The second area of challenge between nationalism and Catholic social teaching centers on the global environment. In “Laudato Si’” Pope Francis sounds a fire bell to the world about the environmental crisis looming for our world in climate change, the deterioration of biodiversity and the loss of farmlands and water for the poorest peoples of the world. The pope is clear that the only pathway forward lies in international cooperation designed to confront the destructive trajectories that have been inflicted upon our common home by human choice. “An interdependent world not only makes us more conscious of the negative effects of certain lifestyles and models of production and consumption that affect us all; more important, it motivates us to ensure that solutions are proposed from a global perspective, and not simply to defend the interests of a few countries. Interdependence obliges us to think of one world with a common plan.”

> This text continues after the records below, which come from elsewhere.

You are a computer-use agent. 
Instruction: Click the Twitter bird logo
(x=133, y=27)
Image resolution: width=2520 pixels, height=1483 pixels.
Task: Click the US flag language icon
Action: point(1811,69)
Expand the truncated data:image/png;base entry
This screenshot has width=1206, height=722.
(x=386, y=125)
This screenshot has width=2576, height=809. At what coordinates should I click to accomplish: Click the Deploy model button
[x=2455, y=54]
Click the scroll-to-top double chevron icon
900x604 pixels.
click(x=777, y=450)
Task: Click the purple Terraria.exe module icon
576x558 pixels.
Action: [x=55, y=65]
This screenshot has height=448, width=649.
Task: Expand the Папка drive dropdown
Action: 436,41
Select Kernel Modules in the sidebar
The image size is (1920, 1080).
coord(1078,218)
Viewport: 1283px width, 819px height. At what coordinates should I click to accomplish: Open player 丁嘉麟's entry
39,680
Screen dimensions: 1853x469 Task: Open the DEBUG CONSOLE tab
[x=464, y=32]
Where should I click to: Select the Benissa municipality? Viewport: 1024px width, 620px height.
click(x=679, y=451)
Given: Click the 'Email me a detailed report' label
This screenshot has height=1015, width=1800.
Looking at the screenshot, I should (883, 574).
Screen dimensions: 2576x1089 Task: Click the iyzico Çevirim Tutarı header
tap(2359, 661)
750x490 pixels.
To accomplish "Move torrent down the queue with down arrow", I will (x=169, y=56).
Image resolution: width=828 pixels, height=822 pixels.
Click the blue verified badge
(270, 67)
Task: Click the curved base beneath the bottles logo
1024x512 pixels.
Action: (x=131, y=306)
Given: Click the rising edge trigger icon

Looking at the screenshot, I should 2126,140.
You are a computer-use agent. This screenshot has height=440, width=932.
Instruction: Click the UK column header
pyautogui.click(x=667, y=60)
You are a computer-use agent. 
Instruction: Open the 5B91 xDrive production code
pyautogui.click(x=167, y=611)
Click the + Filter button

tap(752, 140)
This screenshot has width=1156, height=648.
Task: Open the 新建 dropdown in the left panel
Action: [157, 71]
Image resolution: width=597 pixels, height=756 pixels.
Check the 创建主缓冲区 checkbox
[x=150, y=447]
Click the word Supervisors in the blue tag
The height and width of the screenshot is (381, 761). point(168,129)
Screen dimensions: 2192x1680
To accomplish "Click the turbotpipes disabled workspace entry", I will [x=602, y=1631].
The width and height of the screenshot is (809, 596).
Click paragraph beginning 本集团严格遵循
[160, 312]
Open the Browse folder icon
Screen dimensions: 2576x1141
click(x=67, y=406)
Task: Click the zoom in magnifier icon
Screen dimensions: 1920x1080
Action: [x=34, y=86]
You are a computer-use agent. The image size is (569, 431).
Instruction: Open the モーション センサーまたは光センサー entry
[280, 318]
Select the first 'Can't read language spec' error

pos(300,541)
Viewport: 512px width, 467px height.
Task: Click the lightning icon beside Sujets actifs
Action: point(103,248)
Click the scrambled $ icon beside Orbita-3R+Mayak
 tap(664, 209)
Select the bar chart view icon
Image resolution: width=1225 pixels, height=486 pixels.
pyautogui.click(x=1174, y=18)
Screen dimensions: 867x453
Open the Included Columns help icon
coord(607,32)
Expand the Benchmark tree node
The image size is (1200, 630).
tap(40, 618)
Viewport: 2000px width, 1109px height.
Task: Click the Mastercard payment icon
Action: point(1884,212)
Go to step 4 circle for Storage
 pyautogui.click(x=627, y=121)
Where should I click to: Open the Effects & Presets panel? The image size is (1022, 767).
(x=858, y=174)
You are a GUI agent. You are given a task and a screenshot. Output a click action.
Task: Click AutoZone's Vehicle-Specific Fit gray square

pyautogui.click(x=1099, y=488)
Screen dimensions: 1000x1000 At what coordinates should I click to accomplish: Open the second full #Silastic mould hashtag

The third major area of Catholic social teaching that conflicts with nationalism concerns the responsibility of all peoples for the refugees in the world. It was this responsibility that brought Pope Francis to the island of Lampedusa in the earliest days of his pontificate to remember in prayer those hundreds of refugees who had drowned seeking freedom from oppression and suffering. Recalling the story of Cain and Abel in the Book of Genesis, Francis declared: “God asks each one of us: Where is the blood of your brother that cries out to me?… Today no one in the world feels responsible for this; we have lost the sense of fraternal responsibility.” In a world that is confronting the largest refugee crisis in more than six decades, the nationalism surging through the United States categorically denies just that sense of responsibility for refugees that Francis underscores. This is what passes for nationalism in a country that has historically distinguished itself as being a haven for refugees.

The Task Ahead

The Catholic vote was pivotal in the 2016 election. Now the Catholic community must be pivotal in bringing the vision of the church’s social teaching into the dialogue that will unfold in the coming months. That dialogue is immensely enriched by the new acceptance within the presidency and the Congress of the right to life for the unborn. It must also be enriched by a rearticulation of what patriotism means for the citizens of our nation: a patriotism that recognizes that every member of our society constitutes equally “the people,” a patriotism that sees greatness not in power or wealth but as a moral and spiritual aspiration founded in justice, freedom and solidarity; and a patriotism that advances America’s aims in the world in a manner that enhances the dignity and integral human development of all peoples.